▸ **The task**:
Write the listing out again in full. Every character must match.

▸ **Input material**:
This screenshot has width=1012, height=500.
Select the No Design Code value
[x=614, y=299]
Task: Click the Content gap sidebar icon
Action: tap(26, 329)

▸ **Written response**:
This screenshot has width=1012, height=500.
Select the No Design Code value
[x=614, y=299]
Task: Click the Content gap sidebar icon
Action: tap(26, 329)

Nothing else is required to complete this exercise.